FDA approved 35 new drug applications (NDAs) for new molecular entities in fiscal year (FY) 2011, the second highest approval
total in a decade. (Thirty-seven NDAs were approved in FY 2009). The FY 2011 approvals include seven products to treat cancers,
two products for hepatitis C, and the first new drug to treat Lupus in more than 50 years. For an industry stressed by patent
expirations on many top-selling products, severe reimbursement pressures, increasing regulatory demands, intense market competition,
political scrutiny, and the relentless rise in new drug-development costs, the large number of approvals is welcome news for
companies and patients alike.
Public demand to treat an expanding array of diseases and conditions is growing. There is an urgent need for newer and better
medicines to treat a host of neuropsychiatric disorders, such as depression and schizophrenia, and neurodegenerative diseases,
such as Parkinson's disease, Alzheimer's disease, and age-related dementias, a particularly crucial need in light of the aging
population in many Western nations. Demand for new medicines is also high in pain management, infection (especially those
caused by resistant bacterial strains), Type 2 diabetes, and many cancers. Add to that the host of neglected diseases of the
developing world, and it is clear that much work still needs to be done.
The challenge of drug development
Bringing a new medicine to market is time-consuming, risky, and expensive. Research by the Tufts Center for the Study of Drug
Development pegs the cost at $1.3 billion for each new drug approved. Meanwhile, attrition rates, a major contributor to these
alarming R&D costs, remain stubbornly high. Success rates for compounds entering human studies average a dismal 15% across
all therapeutic areas, and drop to a staggering 8.2% for neuropsychiatric drugs.

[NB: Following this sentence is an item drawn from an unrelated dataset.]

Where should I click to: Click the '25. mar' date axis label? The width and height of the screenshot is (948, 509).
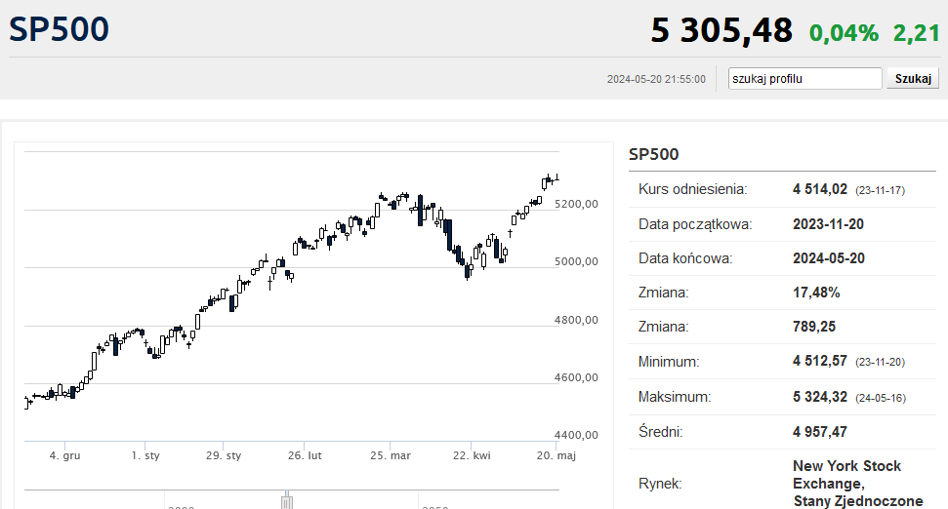pos(391,455)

The result of high-cost, low-success drug development is that R&D spending by many of the large pharmaceutical firms, especially
over the last decade, has skyrocketed. In 2010, eight companies exceeded $5 billion in R&D spending, with Pfizer leading the
pack at $9.4 billion. These high levels of spending are not sustainable in light of the relatively small number of approvals
by each firm annually. As a result, several firms, most notably Pfizer, Sanofi, and GlaxoSmithkline, have announced significant
reductions in R&D spending.
New R&D models
How can large pharma's decision to reduce R&D spending be reconciled with its goal of boosting productivity? More importantly,
how will the public demand for new drugs to treat unmet medical needs be met? The answer lies in new R&D models that leverage
the expertise and capabilities of various stakeholders, and, importantly, spread the enormous risk of drug development.

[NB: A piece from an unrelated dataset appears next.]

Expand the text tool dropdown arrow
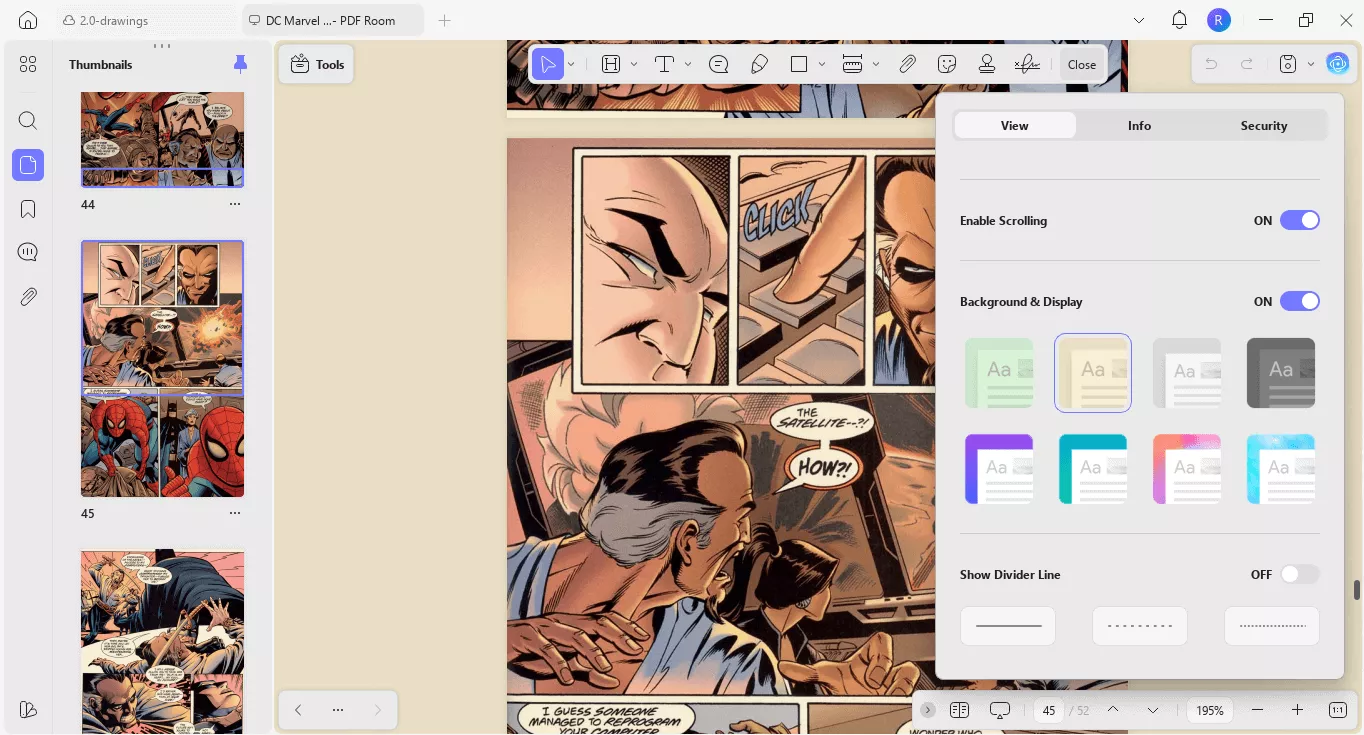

Open innovation, academic–industry partnerships, and the transformation from FIPCos (fully integrated pharmaceutical companies
that take drug candidates from laboratory bench to market) to FIPNets (fully integrated pharmaceutical networks that encompasses
all the major stakeholders in drug development, including large and small pharmaceutical firms, academic research centers
[ARCs], patient groups, public–private-partnerships, and CROs), represent the new face of pharmaceutical R&D. In the new model,
all stakeholders have a place at the table and share in the risks and the rewards of innovation.
The emergence of innovation nodes
Ultimately, industry R&D will align along "innovation nodes," referring to disease-, therapeutic area-, or technology-focused
collaboratives that will leverage the collective capabilities of various public and private entities. A current model of an
innovation node is the Alzheimer's Disease Neuroimaging Initiative (ADNI). Recognizing the enormous challenge of developing
medicines for this disease, 12 companies got together in June 2010 and agreed to pool clinical data to identify new preclinical
screens. The goal was to enable companies to make better decisions about which compounds to bring into human testing. Today,
ADNI has more than 20 companies involved and has attracted the interest of patient groups, ARCs, and CROs, which provide access
to patients and expertise crucial to developing new products.
In time, innovation nodes will be created to address other vexing medical needs, including, Parkinson's disease, rheumatoid
arthritis, certain cancers, and various pediatric indications. One might say that the era of solely private sector-based innovation
is over. In the new era, the public sector, through ARCs, public–private partnerships, and patient groups will play a crucial
and indispensable role.
Kenneth I. Kaitin, PhD, is director and professor at the Tufts Center for the Study of Drug Development at the Tufts University School of Medicine.